Records from a collection:
- - -

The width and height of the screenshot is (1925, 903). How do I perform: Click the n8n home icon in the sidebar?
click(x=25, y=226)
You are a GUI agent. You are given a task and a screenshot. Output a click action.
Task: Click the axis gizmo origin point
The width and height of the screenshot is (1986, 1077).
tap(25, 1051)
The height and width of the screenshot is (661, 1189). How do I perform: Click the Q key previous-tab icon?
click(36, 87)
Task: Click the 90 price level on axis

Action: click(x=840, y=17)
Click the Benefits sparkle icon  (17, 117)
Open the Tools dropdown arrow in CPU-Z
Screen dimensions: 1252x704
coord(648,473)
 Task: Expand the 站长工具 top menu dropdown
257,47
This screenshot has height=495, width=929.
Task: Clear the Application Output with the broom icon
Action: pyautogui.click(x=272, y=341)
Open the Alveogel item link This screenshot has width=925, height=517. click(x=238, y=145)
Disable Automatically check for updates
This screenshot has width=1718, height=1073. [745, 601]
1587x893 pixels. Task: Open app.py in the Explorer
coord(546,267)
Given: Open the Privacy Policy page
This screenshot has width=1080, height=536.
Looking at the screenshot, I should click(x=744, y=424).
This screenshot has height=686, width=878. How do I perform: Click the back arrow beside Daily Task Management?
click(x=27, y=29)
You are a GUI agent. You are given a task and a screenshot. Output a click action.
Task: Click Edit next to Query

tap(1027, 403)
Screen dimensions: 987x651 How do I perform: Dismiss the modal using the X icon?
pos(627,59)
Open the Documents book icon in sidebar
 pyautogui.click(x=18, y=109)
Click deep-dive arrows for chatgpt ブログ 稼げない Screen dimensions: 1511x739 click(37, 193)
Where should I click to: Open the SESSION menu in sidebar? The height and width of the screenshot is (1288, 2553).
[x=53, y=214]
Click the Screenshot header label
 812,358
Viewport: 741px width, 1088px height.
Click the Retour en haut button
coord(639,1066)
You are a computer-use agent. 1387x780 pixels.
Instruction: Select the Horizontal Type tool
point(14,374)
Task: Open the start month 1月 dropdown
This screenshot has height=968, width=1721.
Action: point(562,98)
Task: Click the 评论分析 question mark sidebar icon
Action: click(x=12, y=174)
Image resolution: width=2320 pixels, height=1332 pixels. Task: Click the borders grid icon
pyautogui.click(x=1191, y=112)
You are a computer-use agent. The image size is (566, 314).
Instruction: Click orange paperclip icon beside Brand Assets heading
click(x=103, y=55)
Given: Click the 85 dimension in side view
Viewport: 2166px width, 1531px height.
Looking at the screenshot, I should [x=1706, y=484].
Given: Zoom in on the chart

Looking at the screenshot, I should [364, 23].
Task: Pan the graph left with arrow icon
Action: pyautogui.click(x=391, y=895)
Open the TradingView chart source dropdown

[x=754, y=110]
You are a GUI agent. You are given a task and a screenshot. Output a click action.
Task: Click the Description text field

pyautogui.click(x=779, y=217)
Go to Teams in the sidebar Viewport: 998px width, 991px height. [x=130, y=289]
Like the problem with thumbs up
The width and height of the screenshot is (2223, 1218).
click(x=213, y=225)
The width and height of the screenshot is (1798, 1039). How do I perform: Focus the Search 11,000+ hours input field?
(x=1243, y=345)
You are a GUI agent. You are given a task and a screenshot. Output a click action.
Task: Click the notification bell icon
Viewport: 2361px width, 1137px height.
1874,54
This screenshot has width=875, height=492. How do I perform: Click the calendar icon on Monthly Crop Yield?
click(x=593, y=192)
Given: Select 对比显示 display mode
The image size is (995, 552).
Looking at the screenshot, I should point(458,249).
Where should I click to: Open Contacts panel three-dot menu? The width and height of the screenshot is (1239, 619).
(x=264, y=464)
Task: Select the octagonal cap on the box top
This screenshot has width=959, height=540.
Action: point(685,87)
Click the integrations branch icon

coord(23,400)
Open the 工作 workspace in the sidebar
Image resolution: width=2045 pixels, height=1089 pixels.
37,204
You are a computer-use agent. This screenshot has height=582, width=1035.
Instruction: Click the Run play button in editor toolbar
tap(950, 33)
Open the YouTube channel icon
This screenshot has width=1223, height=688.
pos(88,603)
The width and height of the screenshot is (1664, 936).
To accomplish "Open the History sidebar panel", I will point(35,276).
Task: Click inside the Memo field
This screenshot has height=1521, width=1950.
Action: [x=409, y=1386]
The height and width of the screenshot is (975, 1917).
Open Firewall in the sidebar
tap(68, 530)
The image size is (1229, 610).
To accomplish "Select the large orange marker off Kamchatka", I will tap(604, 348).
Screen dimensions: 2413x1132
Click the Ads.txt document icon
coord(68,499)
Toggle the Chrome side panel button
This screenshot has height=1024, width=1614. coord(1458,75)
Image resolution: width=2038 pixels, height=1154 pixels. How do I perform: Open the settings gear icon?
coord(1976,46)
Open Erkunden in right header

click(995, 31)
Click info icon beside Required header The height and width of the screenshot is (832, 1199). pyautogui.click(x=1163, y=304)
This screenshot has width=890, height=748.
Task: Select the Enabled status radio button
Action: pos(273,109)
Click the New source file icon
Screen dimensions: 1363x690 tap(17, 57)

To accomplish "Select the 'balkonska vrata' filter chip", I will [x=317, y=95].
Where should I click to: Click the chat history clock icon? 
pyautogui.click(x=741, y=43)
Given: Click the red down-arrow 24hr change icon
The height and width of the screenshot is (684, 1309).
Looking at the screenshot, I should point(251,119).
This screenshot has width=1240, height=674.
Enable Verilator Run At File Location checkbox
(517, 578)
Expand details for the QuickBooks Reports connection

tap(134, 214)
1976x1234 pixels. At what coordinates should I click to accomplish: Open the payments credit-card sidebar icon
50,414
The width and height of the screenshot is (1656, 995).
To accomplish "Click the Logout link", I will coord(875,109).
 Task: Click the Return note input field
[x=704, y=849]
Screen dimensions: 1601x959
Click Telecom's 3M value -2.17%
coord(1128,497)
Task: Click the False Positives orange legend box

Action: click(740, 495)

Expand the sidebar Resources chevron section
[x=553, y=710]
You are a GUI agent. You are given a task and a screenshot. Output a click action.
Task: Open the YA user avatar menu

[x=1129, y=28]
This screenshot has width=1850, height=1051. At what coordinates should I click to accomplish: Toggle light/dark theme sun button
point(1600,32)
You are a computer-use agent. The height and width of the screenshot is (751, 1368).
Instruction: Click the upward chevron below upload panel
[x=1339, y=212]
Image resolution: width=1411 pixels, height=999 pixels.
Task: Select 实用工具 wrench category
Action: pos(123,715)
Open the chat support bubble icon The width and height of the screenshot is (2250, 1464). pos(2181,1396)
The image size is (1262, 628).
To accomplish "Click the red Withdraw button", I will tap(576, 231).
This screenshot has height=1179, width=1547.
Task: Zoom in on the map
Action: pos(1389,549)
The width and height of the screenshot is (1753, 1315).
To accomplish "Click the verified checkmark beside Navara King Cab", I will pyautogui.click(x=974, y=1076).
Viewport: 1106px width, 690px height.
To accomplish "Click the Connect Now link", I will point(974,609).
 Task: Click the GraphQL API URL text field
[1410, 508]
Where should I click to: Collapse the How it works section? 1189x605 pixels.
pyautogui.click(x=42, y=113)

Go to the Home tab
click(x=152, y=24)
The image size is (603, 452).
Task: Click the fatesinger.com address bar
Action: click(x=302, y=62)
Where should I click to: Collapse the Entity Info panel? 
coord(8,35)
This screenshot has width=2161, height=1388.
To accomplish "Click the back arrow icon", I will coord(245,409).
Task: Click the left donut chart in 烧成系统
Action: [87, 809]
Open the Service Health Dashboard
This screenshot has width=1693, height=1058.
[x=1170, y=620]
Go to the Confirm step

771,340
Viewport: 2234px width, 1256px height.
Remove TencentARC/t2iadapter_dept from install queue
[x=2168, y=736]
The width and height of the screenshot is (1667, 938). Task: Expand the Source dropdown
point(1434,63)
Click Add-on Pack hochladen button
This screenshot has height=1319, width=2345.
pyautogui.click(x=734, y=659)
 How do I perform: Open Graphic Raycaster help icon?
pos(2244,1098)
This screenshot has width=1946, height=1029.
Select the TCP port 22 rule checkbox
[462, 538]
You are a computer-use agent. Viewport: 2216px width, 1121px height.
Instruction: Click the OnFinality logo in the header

- - -

### WHAT TO DO
Make an exact copy of every line from the one with "Remove TencentARC/t2iadapter_dept from" to the end of the data, with the first and last of those lines included.

### ANSWER TO THE EXERCISE
Remove TencentARC/t2iadapter_dept from install queue
[x=2168, y=736]
The width and height of the screenshot is (1667, 938). Task: Expand the Source dropdown
point(1434,63)
Click Add-on Pack hochladen button
This screenshot has height=1319, width=2345.
pyautogui.click(x=734, y=659)
 How do I perform: Open Graphic Raycaster help icon?
pos(2244,1098)
This screenshot has width=1946, height=1029.
Select the TCP port 22 rule checkbox
[462, 538]
You are a computer-use agent. Viewport: 2216px width, 1121px height.
Instruction: Click the OnFinality logo in the header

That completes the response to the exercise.